ASSIGNMENT: Transcribe the following entries word for word. End with the line where "This screenshot has width=435, height=686." appears.
......
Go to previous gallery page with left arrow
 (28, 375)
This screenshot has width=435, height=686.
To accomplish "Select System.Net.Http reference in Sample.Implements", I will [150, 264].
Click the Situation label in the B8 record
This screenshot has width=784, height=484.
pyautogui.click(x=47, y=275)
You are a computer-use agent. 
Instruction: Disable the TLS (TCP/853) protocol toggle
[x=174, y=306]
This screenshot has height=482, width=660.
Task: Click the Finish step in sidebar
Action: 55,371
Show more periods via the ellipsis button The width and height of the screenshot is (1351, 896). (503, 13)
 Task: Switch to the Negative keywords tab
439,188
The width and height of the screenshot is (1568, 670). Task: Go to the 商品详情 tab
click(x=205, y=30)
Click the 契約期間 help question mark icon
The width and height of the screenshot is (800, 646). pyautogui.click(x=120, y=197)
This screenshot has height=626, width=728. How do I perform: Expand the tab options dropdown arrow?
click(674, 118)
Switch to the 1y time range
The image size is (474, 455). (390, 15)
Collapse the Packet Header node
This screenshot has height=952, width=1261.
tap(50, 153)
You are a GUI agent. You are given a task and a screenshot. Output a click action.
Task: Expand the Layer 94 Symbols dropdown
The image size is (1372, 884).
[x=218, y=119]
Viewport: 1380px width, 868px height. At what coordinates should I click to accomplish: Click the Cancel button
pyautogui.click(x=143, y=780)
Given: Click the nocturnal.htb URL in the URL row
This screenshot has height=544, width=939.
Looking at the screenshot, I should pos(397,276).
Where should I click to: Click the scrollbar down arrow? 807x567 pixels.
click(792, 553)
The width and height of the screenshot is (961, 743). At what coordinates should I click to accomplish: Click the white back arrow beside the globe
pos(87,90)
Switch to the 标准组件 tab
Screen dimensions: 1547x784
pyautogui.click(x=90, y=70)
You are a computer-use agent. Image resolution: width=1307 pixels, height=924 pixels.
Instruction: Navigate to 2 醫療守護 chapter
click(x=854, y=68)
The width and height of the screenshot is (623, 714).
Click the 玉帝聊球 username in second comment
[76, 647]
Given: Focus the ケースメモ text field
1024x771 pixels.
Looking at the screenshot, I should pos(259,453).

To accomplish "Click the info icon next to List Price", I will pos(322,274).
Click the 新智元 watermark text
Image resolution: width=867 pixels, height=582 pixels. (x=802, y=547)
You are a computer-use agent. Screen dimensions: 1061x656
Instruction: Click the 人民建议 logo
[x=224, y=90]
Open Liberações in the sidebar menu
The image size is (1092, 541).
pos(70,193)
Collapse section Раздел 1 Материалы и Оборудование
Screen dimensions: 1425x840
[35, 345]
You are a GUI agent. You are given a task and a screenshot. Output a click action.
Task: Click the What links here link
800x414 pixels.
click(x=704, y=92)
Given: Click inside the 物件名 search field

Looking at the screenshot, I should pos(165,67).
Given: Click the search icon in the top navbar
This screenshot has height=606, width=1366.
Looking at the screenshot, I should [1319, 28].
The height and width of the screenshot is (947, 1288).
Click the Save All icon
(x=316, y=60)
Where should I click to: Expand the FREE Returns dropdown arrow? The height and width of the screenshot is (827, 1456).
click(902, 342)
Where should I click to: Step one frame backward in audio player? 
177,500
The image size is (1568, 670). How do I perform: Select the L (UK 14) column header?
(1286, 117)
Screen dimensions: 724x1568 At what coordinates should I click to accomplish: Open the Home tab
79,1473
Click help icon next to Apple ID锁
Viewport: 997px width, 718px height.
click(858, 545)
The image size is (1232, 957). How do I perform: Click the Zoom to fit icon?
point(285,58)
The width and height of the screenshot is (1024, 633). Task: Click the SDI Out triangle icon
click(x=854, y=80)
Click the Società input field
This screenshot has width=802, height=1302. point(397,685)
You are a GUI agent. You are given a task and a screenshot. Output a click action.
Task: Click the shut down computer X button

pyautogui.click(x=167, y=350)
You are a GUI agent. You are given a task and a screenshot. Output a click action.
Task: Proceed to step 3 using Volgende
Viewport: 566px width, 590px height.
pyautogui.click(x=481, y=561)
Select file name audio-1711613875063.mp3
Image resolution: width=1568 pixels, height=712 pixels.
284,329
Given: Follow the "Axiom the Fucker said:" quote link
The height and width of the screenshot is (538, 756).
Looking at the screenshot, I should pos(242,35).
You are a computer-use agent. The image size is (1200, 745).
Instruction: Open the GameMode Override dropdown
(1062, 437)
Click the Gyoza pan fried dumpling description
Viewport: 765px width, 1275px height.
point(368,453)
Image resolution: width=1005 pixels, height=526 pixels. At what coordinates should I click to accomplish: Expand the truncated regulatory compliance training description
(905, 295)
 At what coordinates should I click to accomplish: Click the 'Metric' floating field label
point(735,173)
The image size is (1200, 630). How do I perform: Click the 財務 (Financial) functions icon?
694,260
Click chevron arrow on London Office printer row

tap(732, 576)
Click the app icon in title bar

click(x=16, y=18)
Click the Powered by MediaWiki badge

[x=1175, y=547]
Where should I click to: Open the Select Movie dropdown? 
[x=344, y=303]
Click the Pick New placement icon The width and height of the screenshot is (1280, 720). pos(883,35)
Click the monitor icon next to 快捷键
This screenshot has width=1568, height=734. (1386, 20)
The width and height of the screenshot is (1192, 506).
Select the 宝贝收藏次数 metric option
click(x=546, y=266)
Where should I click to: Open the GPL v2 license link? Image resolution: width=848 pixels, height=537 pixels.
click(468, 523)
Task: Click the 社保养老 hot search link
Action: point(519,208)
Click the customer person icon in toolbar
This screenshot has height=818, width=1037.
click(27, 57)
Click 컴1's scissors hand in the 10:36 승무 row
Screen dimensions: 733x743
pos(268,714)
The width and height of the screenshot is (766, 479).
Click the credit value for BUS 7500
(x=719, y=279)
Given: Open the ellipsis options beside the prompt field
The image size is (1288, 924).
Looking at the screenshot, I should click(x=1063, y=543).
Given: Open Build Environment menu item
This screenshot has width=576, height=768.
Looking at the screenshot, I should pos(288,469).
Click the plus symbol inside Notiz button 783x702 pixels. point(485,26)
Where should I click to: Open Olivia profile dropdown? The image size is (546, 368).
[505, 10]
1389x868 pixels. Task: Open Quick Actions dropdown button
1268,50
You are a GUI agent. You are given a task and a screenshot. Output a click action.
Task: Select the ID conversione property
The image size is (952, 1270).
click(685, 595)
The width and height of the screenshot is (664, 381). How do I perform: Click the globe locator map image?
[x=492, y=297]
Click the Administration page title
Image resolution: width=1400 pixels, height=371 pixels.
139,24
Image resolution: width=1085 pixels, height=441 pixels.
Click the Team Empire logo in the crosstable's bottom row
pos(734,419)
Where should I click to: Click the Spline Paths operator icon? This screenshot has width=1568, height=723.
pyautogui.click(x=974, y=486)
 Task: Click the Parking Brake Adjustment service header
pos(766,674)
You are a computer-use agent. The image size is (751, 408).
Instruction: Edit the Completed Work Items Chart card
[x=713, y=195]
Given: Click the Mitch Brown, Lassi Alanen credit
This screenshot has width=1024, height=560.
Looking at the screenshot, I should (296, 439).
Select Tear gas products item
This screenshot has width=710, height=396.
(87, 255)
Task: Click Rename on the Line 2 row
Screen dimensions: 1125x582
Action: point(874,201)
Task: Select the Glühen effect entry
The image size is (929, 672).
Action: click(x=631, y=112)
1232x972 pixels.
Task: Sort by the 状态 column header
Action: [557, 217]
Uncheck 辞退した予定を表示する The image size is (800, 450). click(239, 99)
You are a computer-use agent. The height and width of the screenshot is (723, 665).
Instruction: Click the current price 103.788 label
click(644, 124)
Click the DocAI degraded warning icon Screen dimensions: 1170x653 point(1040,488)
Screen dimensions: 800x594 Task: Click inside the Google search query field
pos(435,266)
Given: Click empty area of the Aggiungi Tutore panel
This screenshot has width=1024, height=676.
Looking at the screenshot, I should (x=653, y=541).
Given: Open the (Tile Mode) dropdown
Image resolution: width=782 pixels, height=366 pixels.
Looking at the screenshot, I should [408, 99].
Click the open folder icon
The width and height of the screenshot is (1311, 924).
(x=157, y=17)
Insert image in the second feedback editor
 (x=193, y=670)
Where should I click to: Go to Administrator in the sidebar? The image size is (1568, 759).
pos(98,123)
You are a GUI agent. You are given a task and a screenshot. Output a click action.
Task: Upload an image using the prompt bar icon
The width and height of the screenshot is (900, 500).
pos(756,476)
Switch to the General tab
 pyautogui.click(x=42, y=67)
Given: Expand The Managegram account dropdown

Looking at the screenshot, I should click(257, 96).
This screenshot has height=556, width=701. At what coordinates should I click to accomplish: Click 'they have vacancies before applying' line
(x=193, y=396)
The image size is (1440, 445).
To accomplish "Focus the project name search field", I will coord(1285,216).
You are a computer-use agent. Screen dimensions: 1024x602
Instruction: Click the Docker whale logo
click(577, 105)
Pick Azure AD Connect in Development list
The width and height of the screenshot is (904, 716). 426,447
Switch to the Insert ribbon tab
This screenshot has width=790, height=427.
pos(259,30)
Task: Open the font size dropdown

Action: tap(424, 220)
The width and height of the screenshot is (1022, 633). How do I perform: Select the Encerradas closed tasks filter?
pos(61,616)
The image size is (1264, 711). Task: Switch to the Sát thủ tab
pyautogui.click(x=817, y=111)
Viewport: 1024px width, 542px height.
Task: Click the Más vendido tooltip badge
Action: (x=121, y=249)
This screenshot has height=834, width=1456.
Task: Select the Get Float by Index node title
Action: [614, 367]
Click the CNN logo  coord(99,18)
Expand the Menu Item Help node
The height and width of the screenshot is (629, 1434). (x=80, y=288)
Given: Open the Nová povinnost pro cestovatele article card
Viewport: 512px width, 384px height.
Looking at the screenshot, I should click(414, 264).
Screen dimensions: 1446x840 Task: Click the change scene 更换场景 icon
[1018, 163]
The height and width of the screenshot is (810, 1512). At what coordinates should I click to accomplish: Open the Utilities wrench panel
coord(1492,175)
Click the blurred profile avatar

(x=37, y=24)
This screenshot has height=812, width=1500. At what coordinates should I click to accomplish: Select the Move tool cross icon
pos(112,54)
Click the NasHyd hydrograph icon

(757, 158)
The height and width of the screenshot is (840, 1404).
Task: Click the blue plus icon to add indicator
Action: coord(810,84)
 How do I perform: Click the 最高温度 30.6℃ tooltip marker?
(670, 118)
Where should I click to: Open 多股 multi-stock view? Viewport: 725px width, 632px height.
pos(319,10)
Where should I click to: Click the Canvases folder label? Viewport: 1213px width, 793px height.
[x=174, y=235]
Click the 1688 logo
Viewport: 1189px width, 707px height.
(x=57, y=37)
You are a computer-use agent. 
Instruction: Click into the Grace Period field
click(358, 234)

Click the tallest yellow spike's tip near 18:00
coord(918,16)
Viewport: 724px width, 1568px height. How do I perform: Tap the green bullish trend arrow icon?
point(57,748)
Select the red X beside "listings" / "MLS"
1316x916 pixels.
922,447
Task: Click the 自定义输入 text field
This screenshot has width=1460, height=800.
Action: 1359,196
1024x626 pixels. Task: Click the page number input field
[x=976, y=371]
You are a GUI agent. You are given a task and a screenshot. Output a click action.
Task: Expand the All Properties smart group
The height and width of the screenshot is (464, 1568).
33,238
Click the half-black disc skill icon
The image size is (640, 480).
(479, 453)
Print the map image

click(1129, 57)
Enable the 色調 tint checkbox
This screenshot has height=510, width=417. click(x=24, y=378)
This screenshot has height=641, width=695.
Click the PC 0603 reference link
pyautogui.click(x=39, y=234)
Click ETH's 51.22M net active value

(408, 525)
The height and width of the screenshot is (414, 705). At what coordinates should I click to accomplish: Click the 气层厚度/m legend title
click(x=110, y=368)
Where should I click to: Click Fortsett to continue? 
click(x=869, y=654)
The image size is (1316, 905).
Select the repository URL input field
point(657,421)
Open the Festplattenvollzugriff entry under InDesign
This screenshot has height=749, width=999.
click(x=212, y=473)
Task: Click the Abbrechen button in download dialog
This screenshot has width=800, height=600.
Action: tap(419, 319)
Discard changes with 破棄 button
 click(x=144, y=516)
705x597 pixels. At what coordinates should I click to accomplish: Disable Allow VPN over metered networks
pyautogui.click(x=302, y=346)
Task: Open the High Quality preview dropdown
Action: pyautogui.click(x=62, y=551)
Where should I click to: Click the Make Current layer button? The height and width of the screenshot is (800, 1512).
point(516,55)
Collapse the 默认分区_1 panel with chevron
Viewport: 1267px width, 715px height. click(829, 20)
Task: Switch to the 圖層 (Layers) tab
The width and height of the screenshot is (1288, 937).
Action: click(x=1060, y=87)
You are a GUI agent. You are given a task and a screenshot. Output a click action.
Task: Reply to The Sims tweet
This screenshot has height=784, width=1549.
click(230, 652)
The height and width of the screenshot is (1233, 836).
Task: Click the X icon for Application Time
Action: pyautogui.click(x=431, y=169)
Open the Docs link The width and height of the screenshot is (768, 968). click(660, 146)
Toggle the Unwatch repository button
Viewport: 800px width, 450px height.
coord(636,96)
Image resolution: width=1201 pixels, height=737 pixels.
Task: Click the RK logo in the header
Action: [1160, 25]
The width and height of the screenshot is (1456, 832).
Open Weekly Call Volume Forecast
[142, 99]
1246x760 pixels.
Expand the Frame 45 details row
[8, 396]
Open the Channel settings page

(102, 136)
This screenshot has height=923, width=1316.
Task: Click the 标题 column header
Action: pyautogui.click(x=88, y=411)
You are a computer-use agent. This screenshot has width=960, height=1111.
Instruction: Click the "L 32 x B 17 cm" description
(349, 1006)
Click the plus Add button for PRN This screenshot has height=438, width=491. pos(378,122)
......
RESULT FOR THIS EXERCISE:
Go to previous gallery page with left arrow
 (28, 375)
This screenshot has width=435, height=686.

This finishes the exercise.